TASK PROMPT | Below is a listing. Set down exactly the lines from the one containing "Task: Check the upgrade platform checkbox" through the one containing "Viewport: 545px width, 342px height.", both ends included, and leave out the rest.

-- SUPPLIED ENTRIES follows --

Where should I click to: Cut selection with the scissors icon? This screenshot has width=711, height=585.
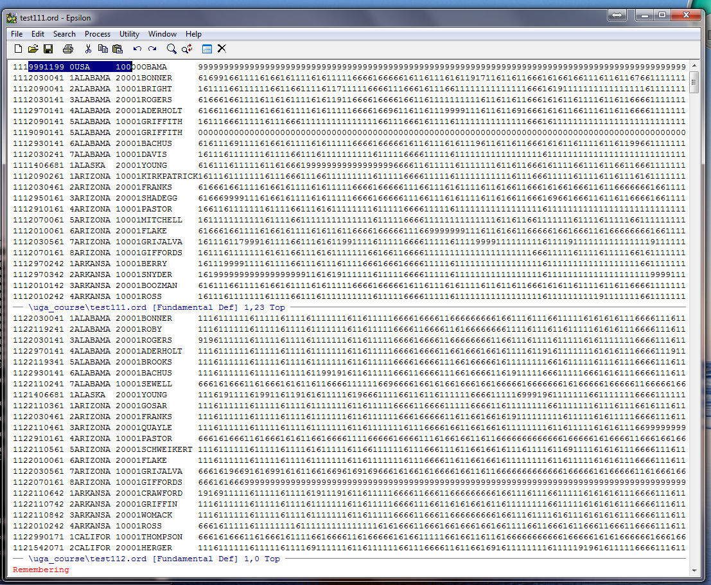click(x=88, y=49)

-- SUPPLIED ENTRIES concluded --
-- SUPPLIED ENTRIES follows --

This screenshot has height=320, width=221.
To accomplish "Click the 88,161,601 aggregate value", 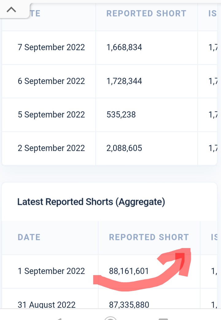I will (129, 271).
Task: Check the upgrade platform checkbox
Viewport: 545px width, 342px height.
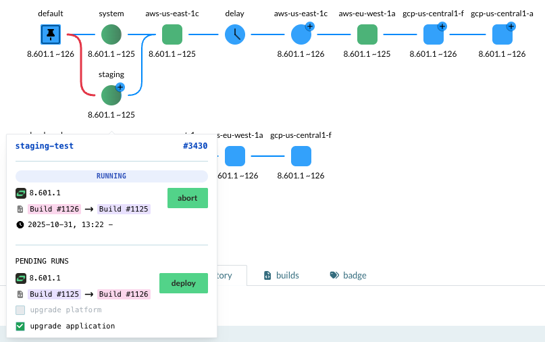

-- SUPPLIED ENTRIES concluded --

REPLY TO THE EXERCISE |
Task: Check the upgrade platform checkbox
Viewport: 545px width, 342px height.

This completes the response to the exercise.